WHAT IS EXPECTED. When a line of the entries contains the word "click", report that line.

MATERIAL SHOWN.
+---+

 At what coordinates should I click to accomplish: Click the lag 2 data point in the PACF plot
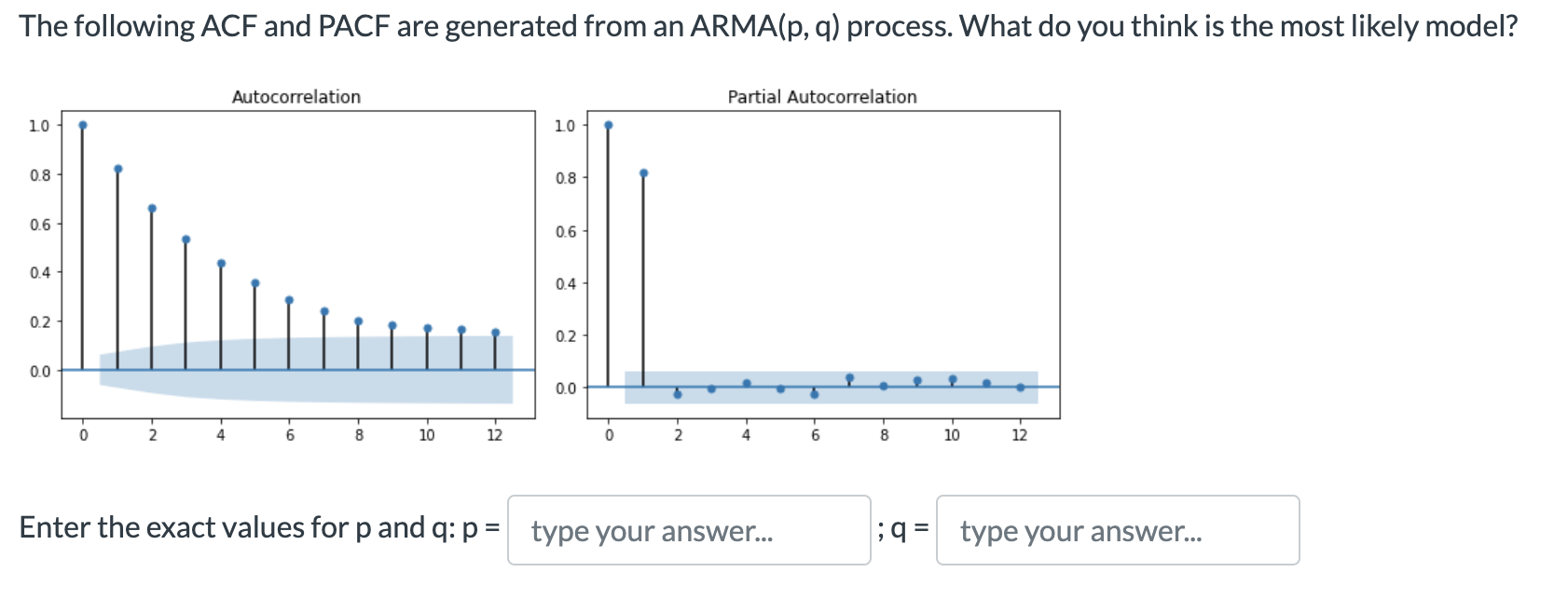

+---+

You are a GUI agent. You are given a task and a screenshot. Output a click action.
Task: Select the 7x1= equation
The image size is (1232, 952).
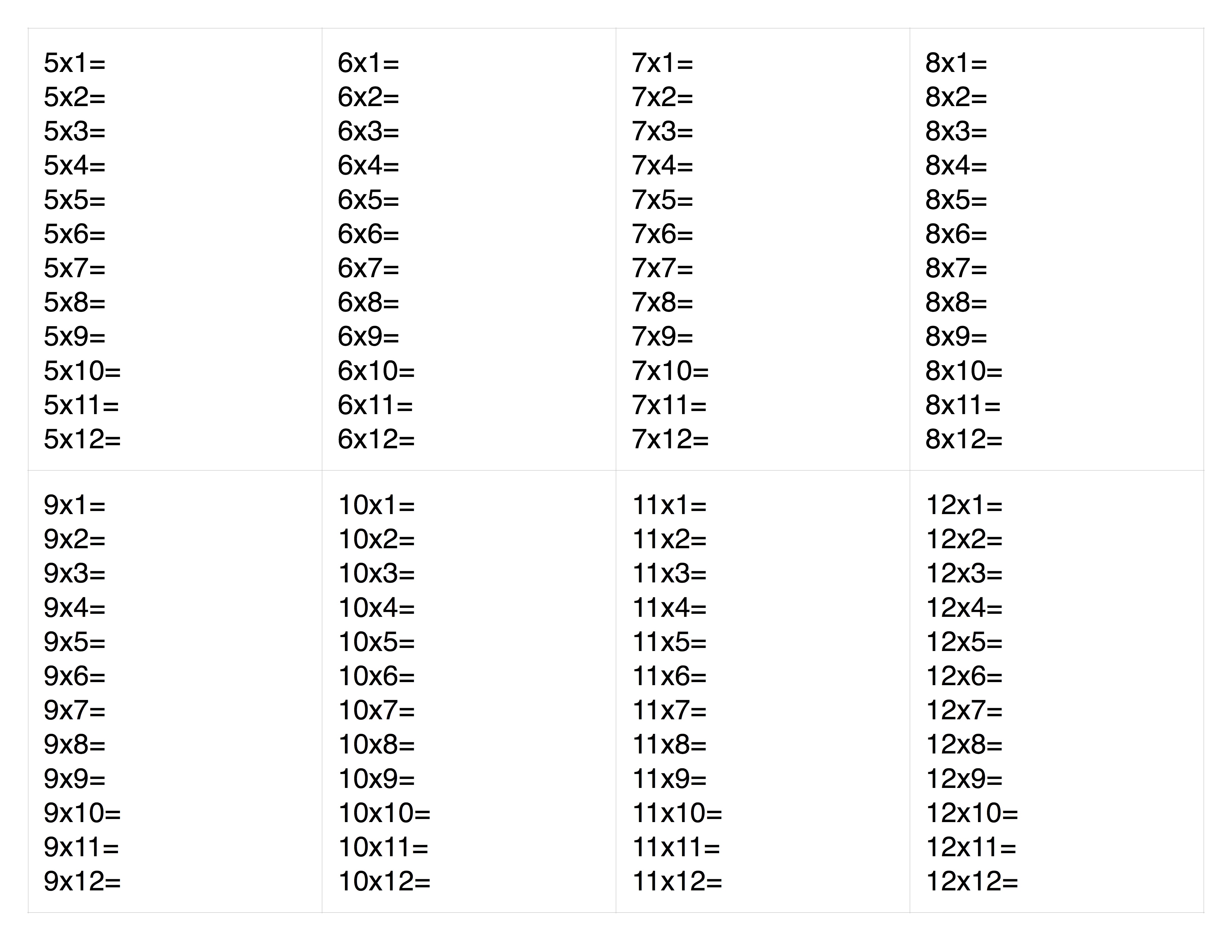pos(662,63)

+---+

RESULT OF THE EXERCISE.
 At what coordinates should I click to accomplish: Click the lag 2 data point in the PACF plot
You are a GUI agent. You are given a task and a screenshot. Output a click action.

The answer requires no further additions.